Unloading the last few posts from the Chevy, Cagney thought he might return to school some day. Maybe he could take night classes once the kids were in school. Maybe he could finish his degree. Maybe he could learn what makes a cow hungrier two days before she calves.

Maybe.

The last post seemed the hardest to drive. On the higher east bank of the gully, the water had only smeared the top level of soil before running to join the current below. The earth was unforgiving and his hands rattled with every vertical stroke of the T-post driver.

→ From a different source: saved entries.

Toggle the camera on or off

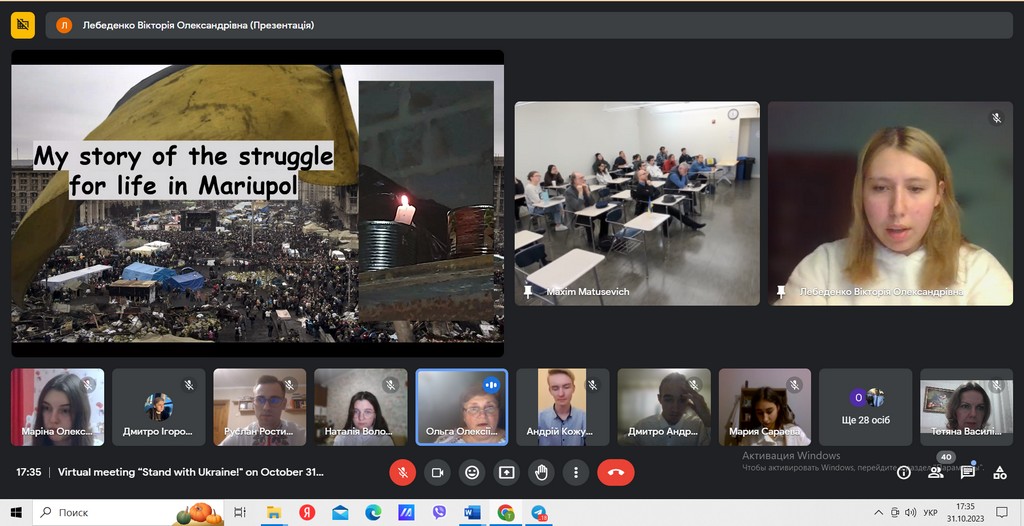437,472
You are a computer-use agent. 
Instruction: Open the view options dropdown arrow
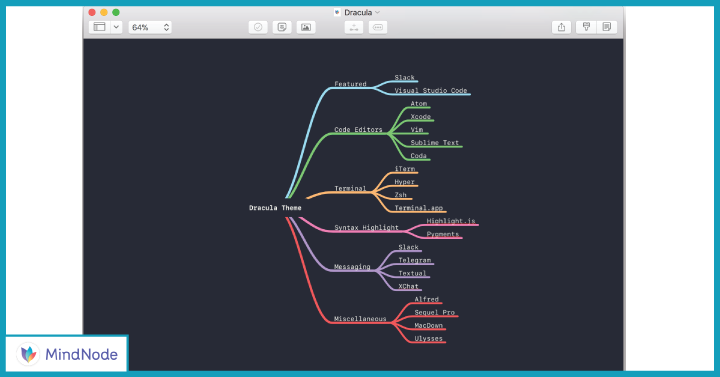point(116,27)
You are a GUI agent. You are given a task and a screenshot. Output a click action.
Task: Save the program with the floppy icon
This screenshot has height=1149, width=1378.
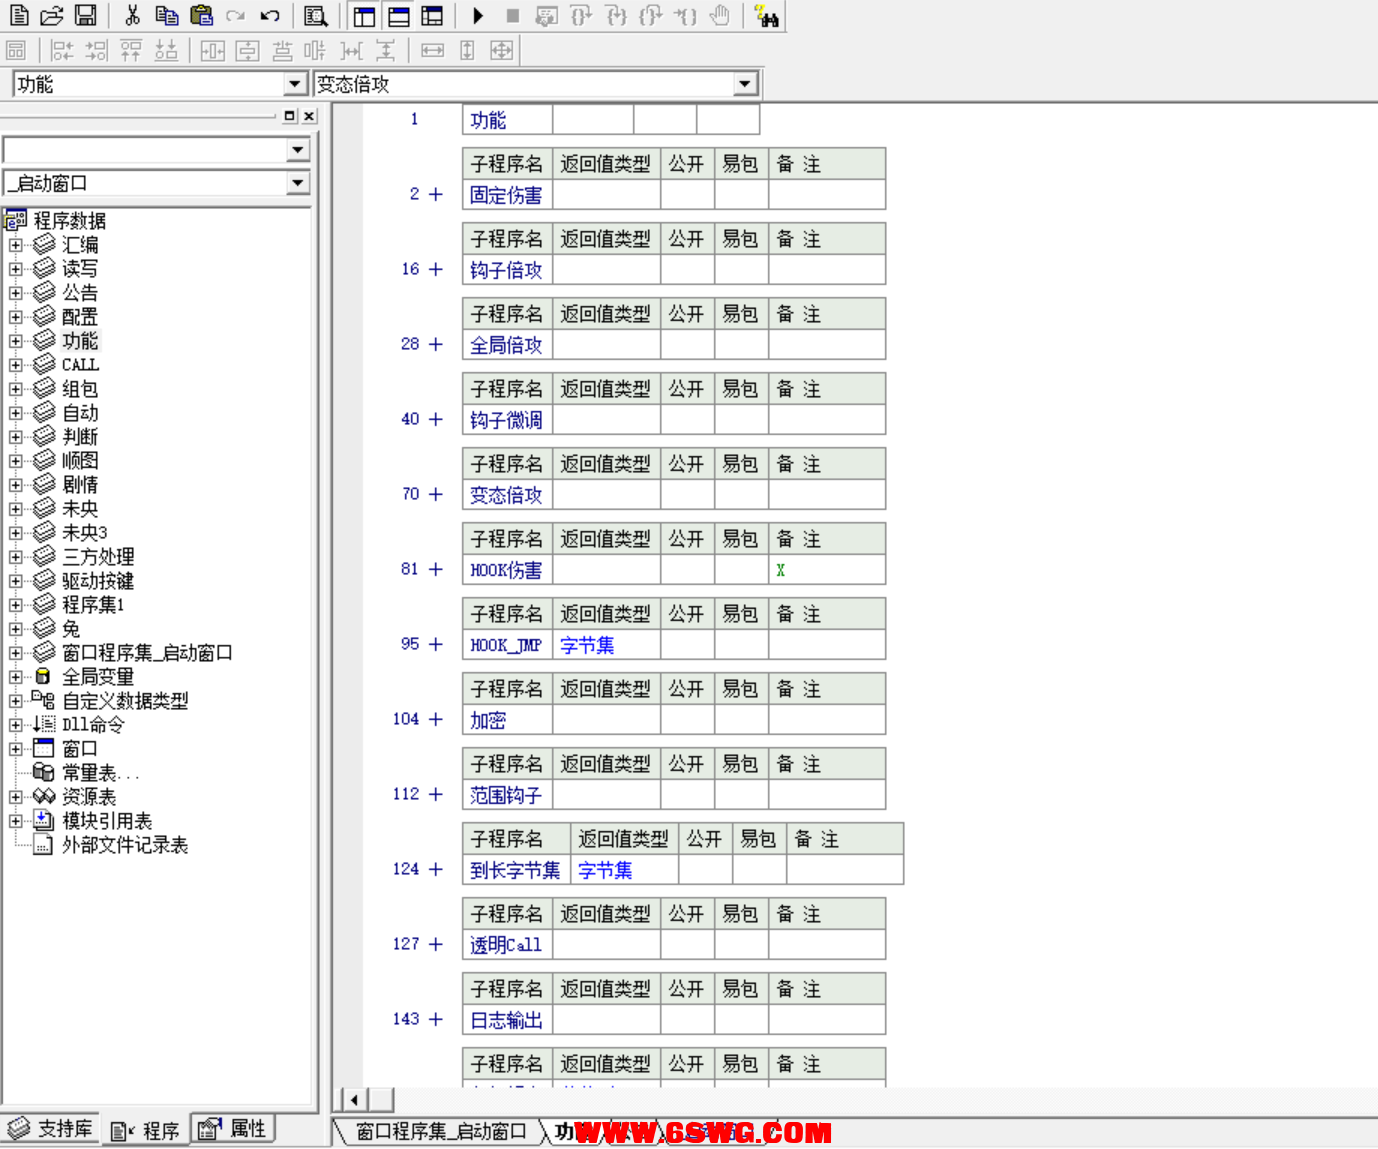[x=86, y=15]
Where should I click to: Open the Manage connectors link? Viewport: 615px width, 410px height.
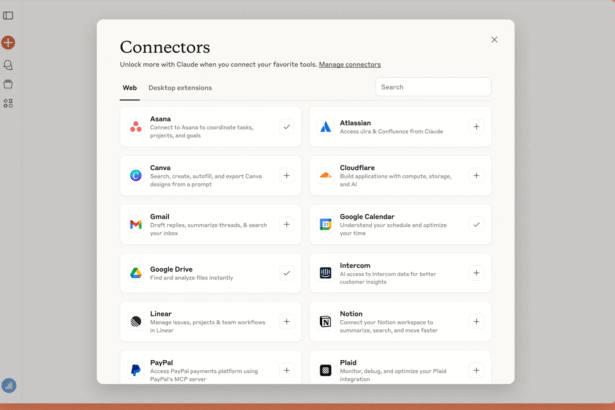(350, 64)
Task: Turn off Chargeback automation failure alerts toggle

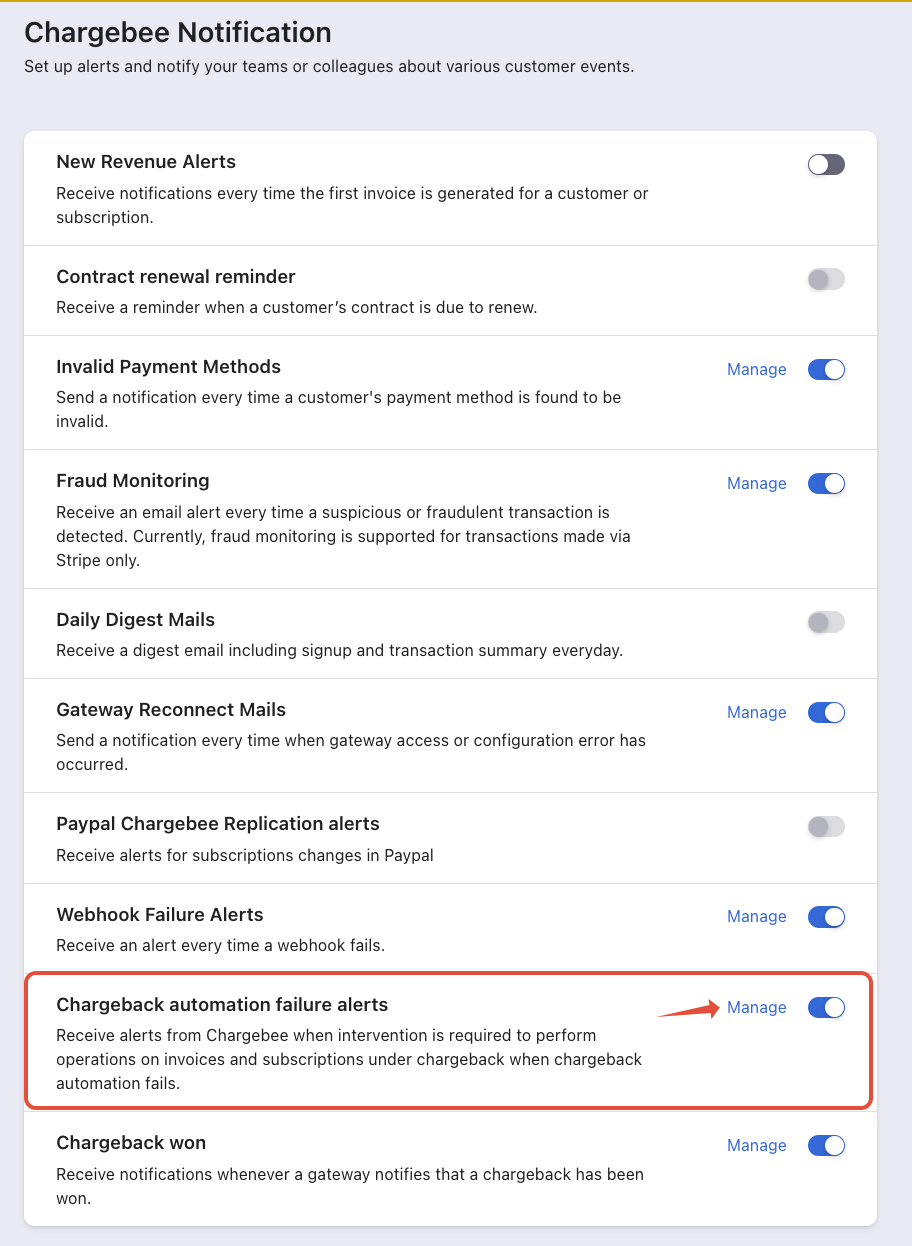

The sun, which had woken, warmed and dried the pasture while he worked, now turned malevolent. It parched Cagney’s throat and coated his shirt and the brim of his hat with sweat. Clicking the come-along, he stretched the wire until it moaned and twisted in a taut lament. His father had taught him how to stretch fence. Now, too weak to do most of the work, he spent his days in town at the coffee shop and his evenings doting on his grandchildren. Cagney winced at the thought of his father’s weakening. For Cagney, fatherhood meant strength. His father was never weak in frame, in fortitude or in faith. He was a leader that his son, and his community, followed instinctively.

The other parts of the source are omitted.